TALLAHASSEE, Fla. — There will be no more funny cat videos during work time at the Florida Department of Financial Services.
Florida Chief Financial Officer Jimmy Patronis signed an order Tuesday to ban the use of TikTok on state-supplied devices and within department buildings, according to a news release. It means the popular social media app on employees' personal devices can't be used while at work, either, the order reads.
TikTok has drawn scrutiny in recent weeks as President Donald Trump ordered a ban on it and other applications created from Chinese companies over concerns they provide American users' personal information to the communist Chinese government.
The Trump administration has not supplied any evidence that TikTok and its owner, ByteDance, have done so.
Still, mobile security experts told Wired that TikTok's data collection practices aren't unique for an advertising-based business and are similar to apps made in the USA. The data includes what phone model a person is using, what time zone the user is in and other points.
"For the iOS app available to Western audiences, it appears to collect very standard analytics information," Will Strafach, an iOS security researcher and creator of the privacy-focused Guardian Firewall app, told Wired. "Most data collection by apps concerns me, I don’t like any of it.
"However, in context, TikTok appears to be pretty tame compared to other apps," he said.
But there remain concerns the Chinese government could pressure TikTok's owner to hand over data, Wired reports.
Patronis in the release said it's that reason his agency, which deals with the State Treasury, law enforcement records and the like, is banning the app.

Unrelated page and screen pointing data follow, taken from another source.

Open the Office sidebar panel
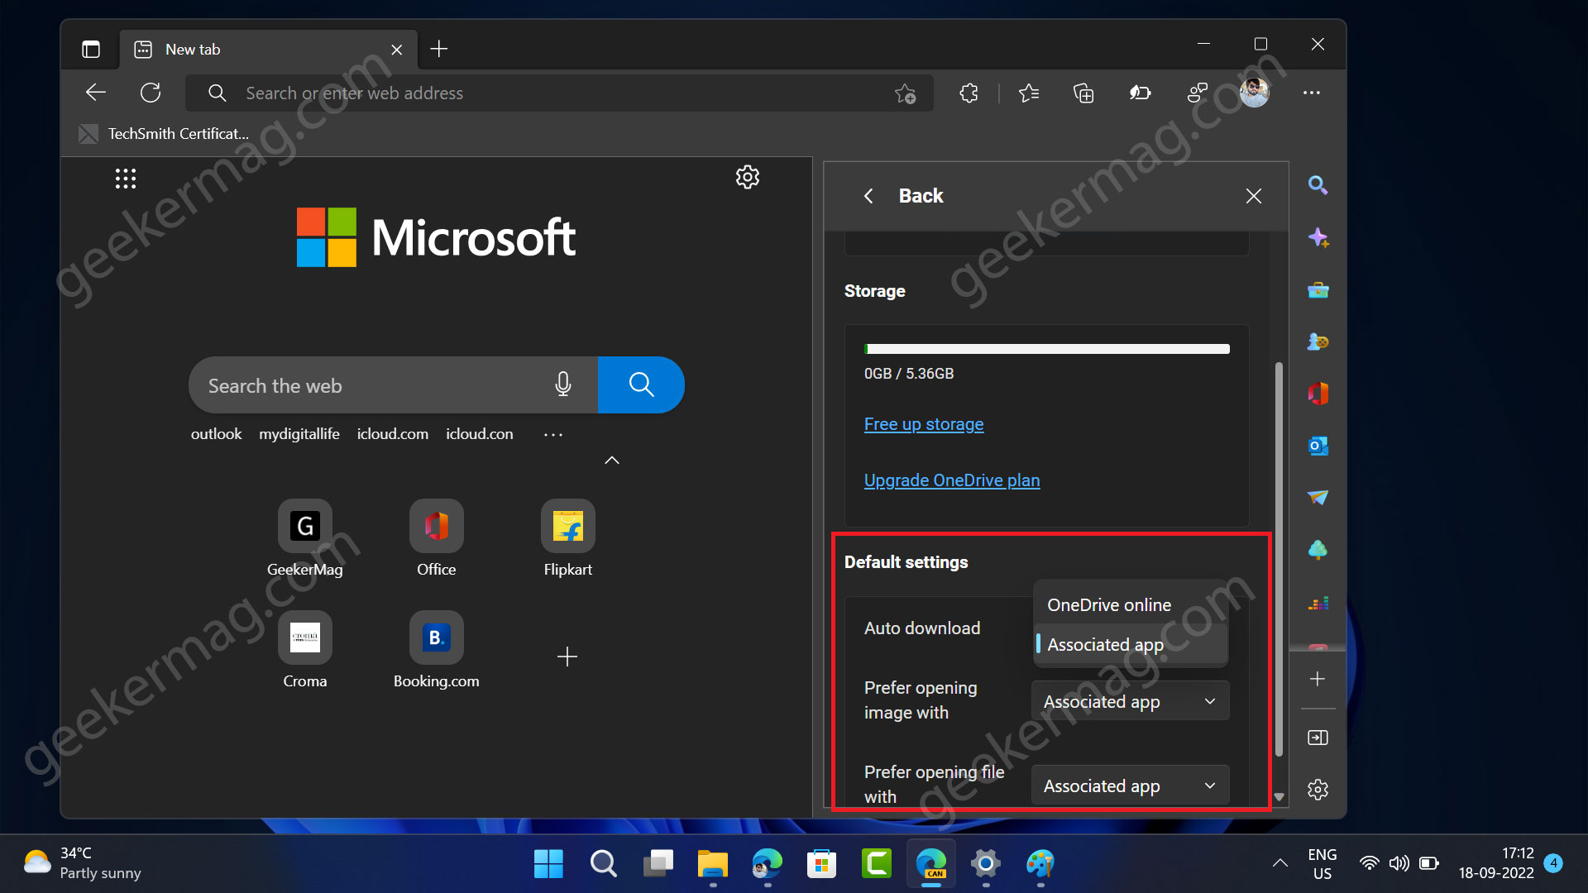Screen dimensions: 1588x893 (1318, 394)
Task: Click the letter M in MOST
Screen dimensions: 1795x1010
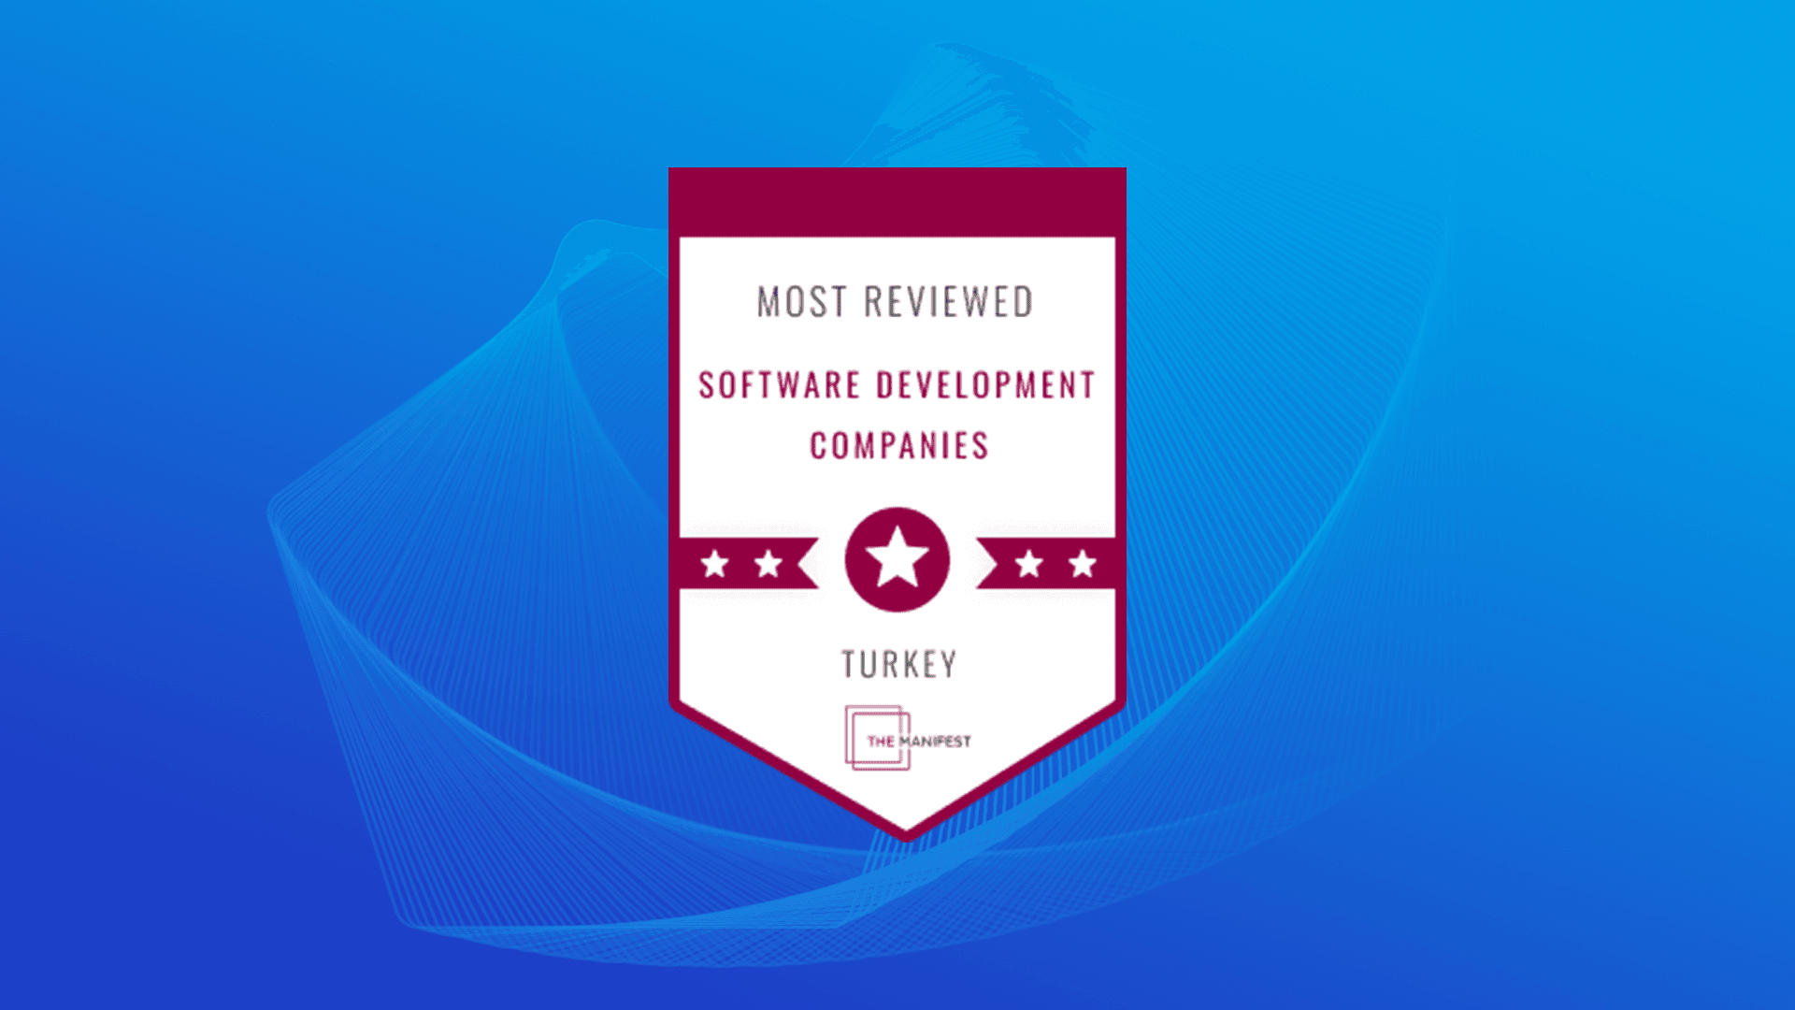Action: [769, 303]
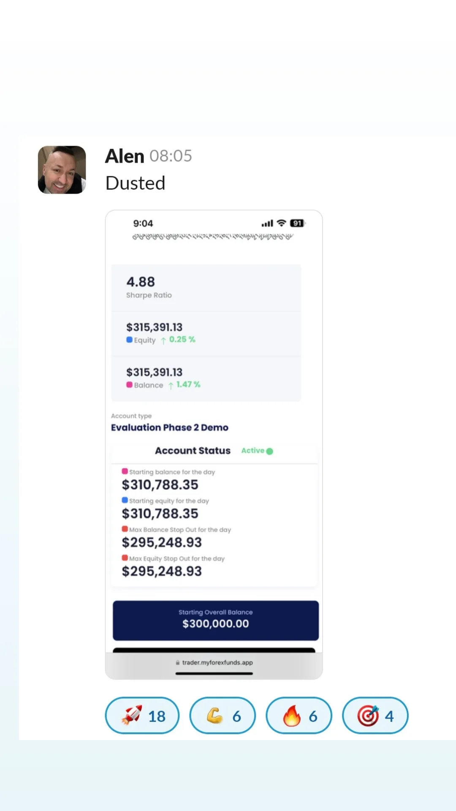Click the home indicator bar
Screen dimensions: 456x811
click(214, 673)
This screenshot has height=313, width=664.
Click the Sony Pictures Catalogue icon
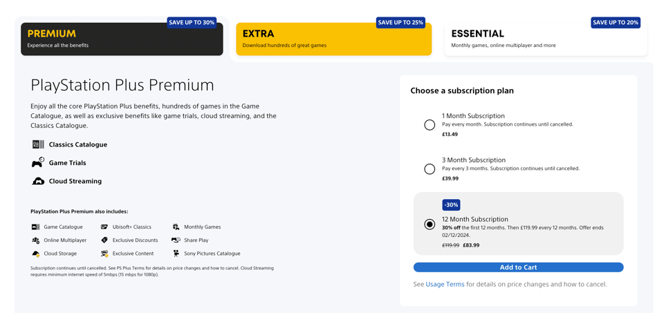tap(176, 254)
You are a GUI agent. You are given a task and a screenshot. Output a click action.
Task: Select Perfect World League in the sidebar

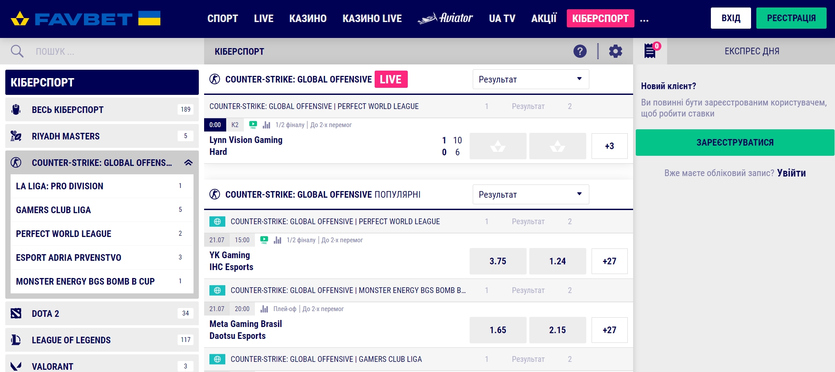64,234
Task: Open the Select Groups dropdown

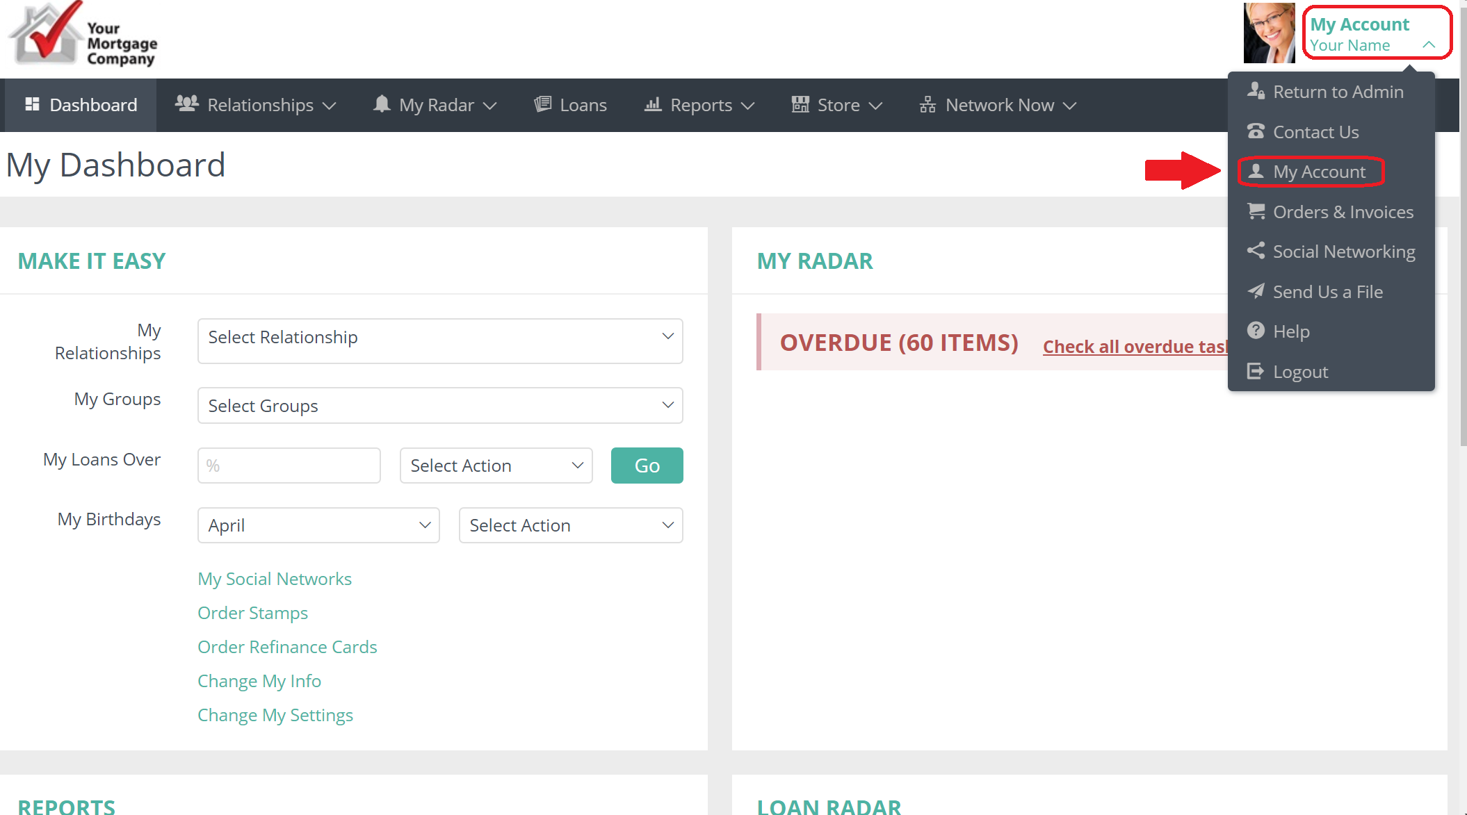Action: [x=440, y=405]
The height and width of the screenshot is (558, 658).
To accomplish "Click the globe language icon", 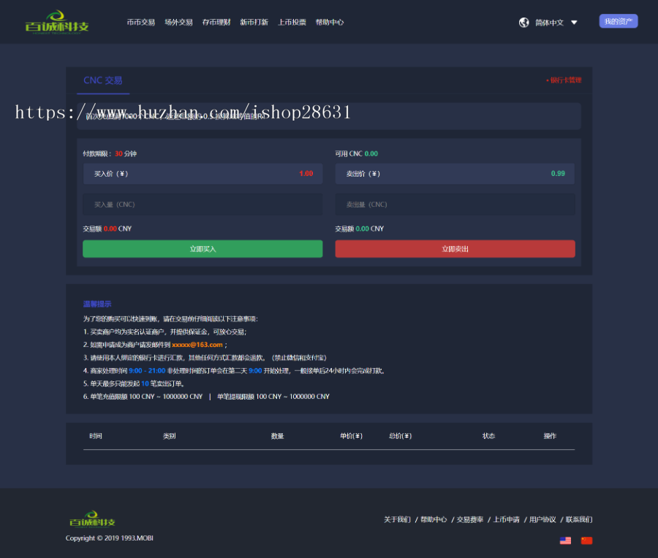I will [x=523, y=22].
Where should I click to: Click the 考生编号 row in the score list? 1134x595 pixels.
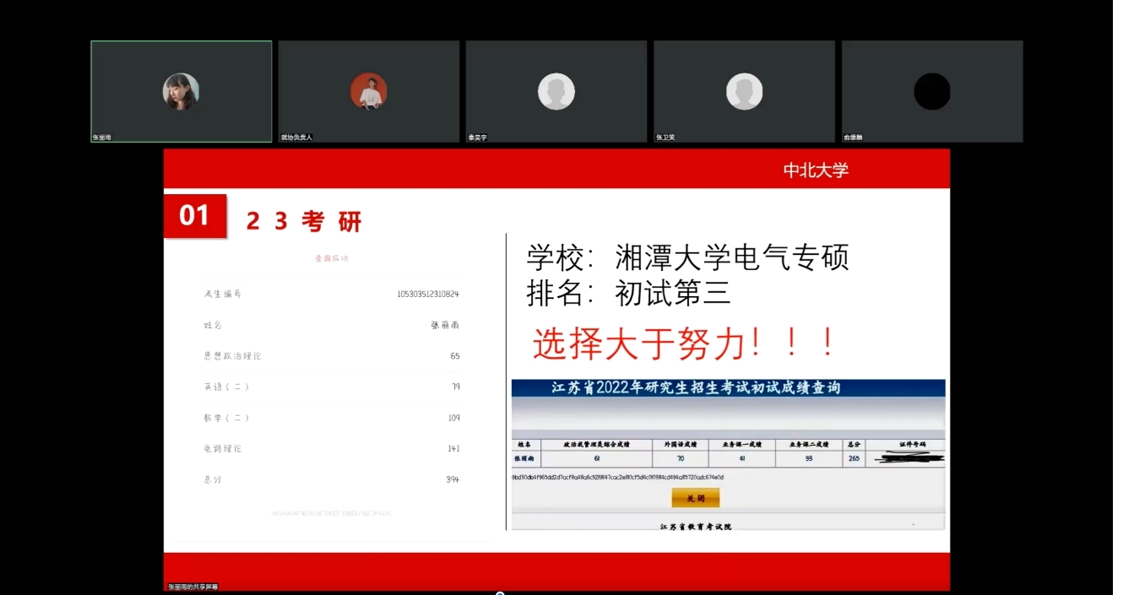[x=331, y=294]
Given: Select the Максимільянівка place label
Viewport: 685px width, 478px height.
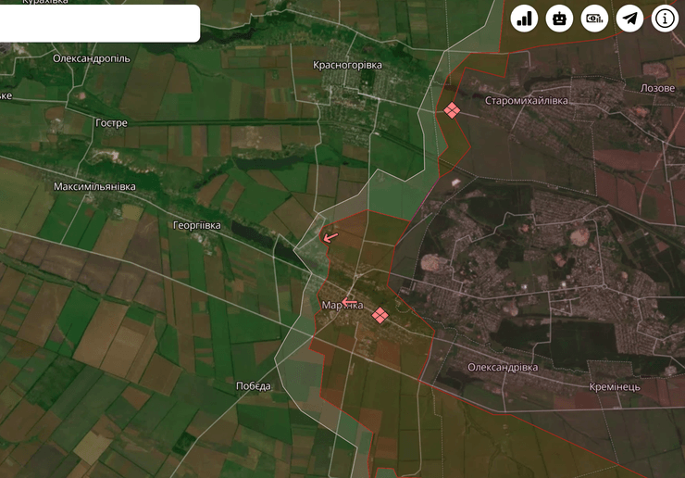Looking at the screenshot, I should pos(94,187).
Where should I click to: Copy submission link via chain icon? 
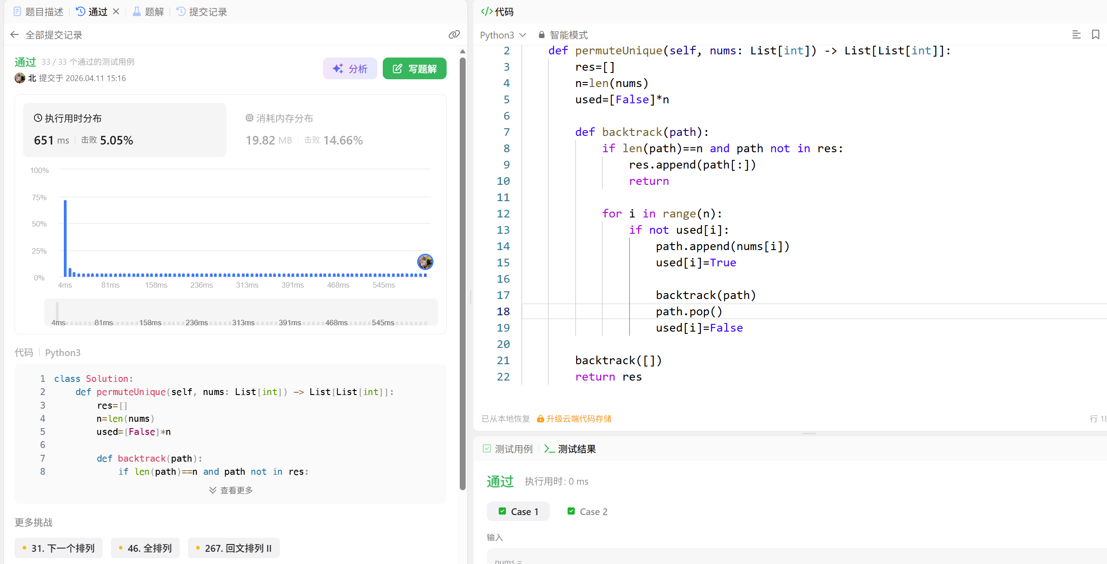click(454, 35)
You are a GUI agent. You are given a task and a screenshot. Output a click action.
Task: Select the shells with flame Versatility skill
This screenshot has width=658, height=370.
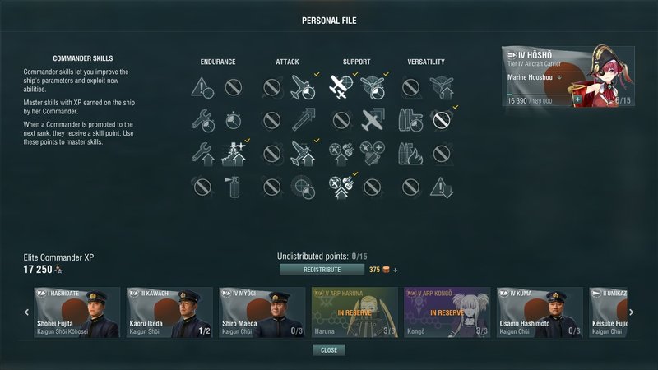410,154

"The threat TikTok presents far outweighs any benefit the application could provide to official business of the agency and that is why I have decided to immediately ban the application from DFS devices and use of the app within our facilities," he said. "With reports of direct ties to the Communist Party of China, TikTok is a major security risk to the State of Florida and to the United States, and it has no place on state devices."